Überwachungskameras, Fitnesstracker, Staubsauger

Doch Bernhard schielt auch auf andere Bereiche, die auf den ersten Blick nichts mit Handys zu tun haben. «Wir haben diverse Marken im Sortiment, die zum Beispiel auch Überwachungskameras, Fitnesstracker, Smartwatches und Staubsauger anbieten. Damit könnten wir unser Sortiment ausbauen.» Vor 14 Jahren hatte Firmengründer Rudolf Baer noch spöttisch gesagt: «Wenn man neben Handys auch noch Plasmafernseher, Mikrowellen und Staubsauger vertreibt, ist man weniger versiert als jemand, der den ganzen Tag nichts anderes macht als Mobiltelefone zu verkaufen.»

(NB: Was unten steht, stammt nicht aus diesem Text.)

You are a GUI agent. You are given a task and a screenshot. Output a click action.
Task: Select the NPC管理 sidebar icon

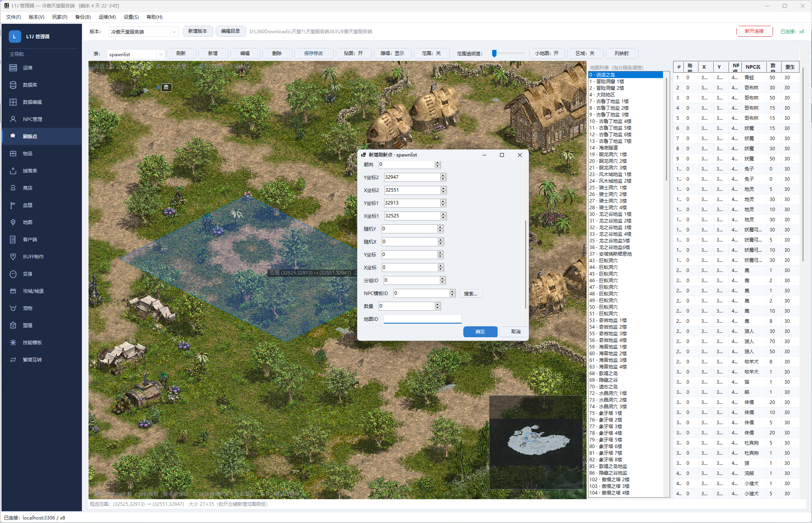[13, 119]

Bernhard will die neusten Gedankenspiele aber nicht als Bruch mit der Tradition verstanden wissen. Denn mit dem Internet der Dinge würden bislang herkömmliche Haushaltsgeräte plötzlich wieder besser ins Sortiment eines Handy-Anbieters passen. Nur eines ist sicher: Pommes frites wird man auch künftig nicht bei Mobilezone finden.